Wednesday, July 24, 2019

Review: A Long Way From Home

A Long Way From Home A Long Way From Home by Peter Carey
My rating: 3 of 5 stars

Sometimes you’re just not quite on a writer’s wavelength.

I am convinced I will some day love Peter Carey’s work. The Booker Prize people love him, and that goes a long way with me. He’s Australian, and I’m crazy for Richard Flanagan’s work. And he picks subjects that appeal to me, whether the history of outlaw Ned Kelly, a reimagining of Great Expectations (which I haven’t read yet), the story that became the formative (for me) movie Bliss, or this, the story of a road race around 1950s Australia.

And yet…this is the second in a row for me that hasn’t quite hit. I liked The True History of the Kelly Gang at least, though I was aware of thinking I should like it more. This one, well, I feel pretty detached from it overall despite enjoying many of the scenes and characters.

This opens with a line that promises a masterpiece, “For a girl to defeat one father is a challenge, but there were two standing between me and what I wanted which was – not to fiddle faddle – a lovely little fellow named Titch Bobs.” That’s a great voice, and it suggests we’ll get a love story of a kind, likely one wrapped around what the back cover suggests will be a road race.

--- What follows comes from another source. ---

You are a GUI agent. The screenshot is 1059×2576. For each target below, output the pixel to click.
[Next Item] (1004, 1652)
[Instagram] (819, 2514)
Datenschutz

Except that’s not quite what this becomes. Half of the chapters come from Irene’s perspective, and that voice persists for a long time (though never with quite the same wonderful and snaking rhythm). She isn’t pursuing Titch, though, so much as hoping to be his full partner in marriage, their prospective auto dealership, and eventually, the race. But even then, over time, those concerns become incidental as Titch gradually assumes some of the overbearing qualities of his own father, suspecting her of an infidelity that is true in only a passing and forgivable way.

The other half of these chapters are narrated by Willie Bachuber, the Bobs’ next-door neighbor and a regional quiz show star who’s fled his wife and daughter over what he thinks is her affair with a “black” Aborigine. Willie is drawn to Irene on sight, but this isn’t a story of their illegitimate attraction either.

In the end, I guess I’m not sure what this is about.

On the one hand, there’s an intriguing exploration of genetic determination throughout this. [SPOILER:] We learn eventually, for instance, that Willie is not – as he believes – the son of the gentle German couple who raised him but rather the product of an Aborigine and the white woman he raped. His own child, then, is actually his, and he’s been inadvertently betrayed by story and genetics. (And, as a consequence, he ends the novel attempting to fit into an Outback Aboriginal community.) Similarly, we see the good-hearted Titch unable to make himself much different from the obnoxious father he long tried to flee.

And, yet, those strains don’t become evident for a long time, and they leave too much of the novel unaccounted for.

On the other hand, this seems in part to be about the notion of “taming” Australia into a “modern” state, one that it’s possible to circumnavigate by car. For all that this novel is arranged around that metaphor, it doesn’t cover either the long build-up to the race nor the strange aftermath.

I add that confusion to the often-irritating way that the dual narrators function. I like the possibilities of two different story-tellers, but here Carey seems often clumsy with it. We’ll get one character narrating a scene and then another narrating the same one from a different perspective. That’s something of a pet peeve of mine, maybe because I’ve tried to make it work and found it’s unsatisfying.

In any case, there are certainly flashes of the brilliance I expected here, but they aren’t connected to each other. I’d like to give another of Carey’s novels a shot, but I find my expectations lowering. It may be that he isn’t the great writer his reputation promises, and it may be I’m simply not the reader for him.